Питерцев налетел, как вихрь, всполошил, пронесся и исчез. Прощаясь уже на пороге, он сказал Гале, что рад был познакомиться с нею и счастлив за своего друга Метелина, что у него есть она — Галя! Потом вдруг повернулся к Наташе, долгим взглядом посмотрел на нее, наклонился и поцеловал ей руку.
— Простите. Я, кажется, был неправ.
Лицо Наташи оставалось непроницаемым. Питерцев торопливо достал блокнот, размашисто написал свой московский адрес, вырвал листок и подал Наташе:
— Когда-нибудь, может статься, ваше сердце захочет музыки… Я вложу в музыку свое сердце, чтобы угодить вам.
Уголки губ Наташи дрогнули, но нельзя было прочесть на ее лице, какие чувства волновали ее.
— Я слишком прозаичная натура, — ответила она, — чтобы принимать всерьез композиторов.
Питерцев не ответил на иронию, запахнул полушубок, натянул ушанку и вышел.

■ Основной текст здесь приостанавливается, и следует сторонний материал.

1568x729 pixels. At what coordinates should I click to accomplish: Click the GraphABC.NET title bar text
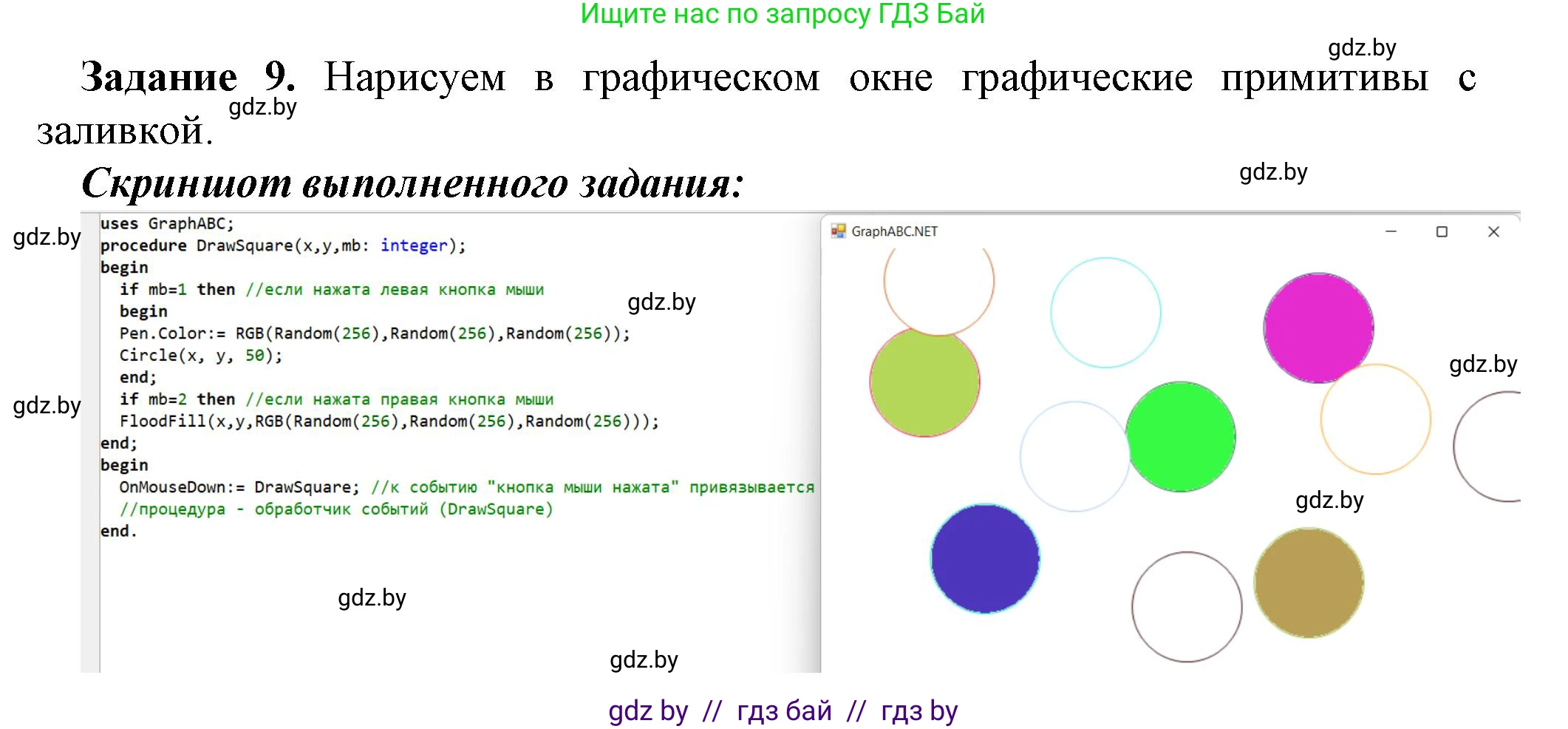[x=894, y=231]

— Пиши! — крикнул я ему вдогонку.
После его ухода остался налет грусти. Но разведчики — отчаянный и славный народ! Сама жизнь не позволяет им грустить: она у них слишком коротка, чтобы можно было тратить ее на грусть. Вечер опять ожил, задышал. Захаров, всегда полный неистощимой энергии, искрящейся грубоватым солдатским юмором, болтал без умолку под дружный одобрительный хохот однополчан. И вдруг понес какую-то околесицу о женитьбе, метнул лукавый взгляд на Галю.

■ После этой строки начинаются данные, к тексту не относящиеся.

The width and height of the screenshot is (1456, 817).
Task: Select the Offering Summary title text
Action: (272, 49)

— Эх, вышла курица на улицу, есть у меня теща, всем тещам теща! С такой сатанинской хитростью оплела меня, что и сейчас не опомнюсь. Только хотел было увильнуть, ан гляди — хомут уже пригнан к шее. Рванулся, а теща за шиворот, слова-то ласковые такие шепчет: «Сукин сын, лапотник, мухомор зеленый! Или дочка моя не писаная красавица? Что глаза на других пялишь, курицын сын? Не можешь, окаянный, золота от меди отличить? Ну так я протру тебе зенки-то». «Не в ней, мол, мое призвание», — оправдываюсь. Да только теща стерла во мне человека! Стерла и сказала: «Твое призвание — хомут!» Сказала, как припечатала. Вот уж век я это призвание ношу. Авось, на том свете избавлюсь.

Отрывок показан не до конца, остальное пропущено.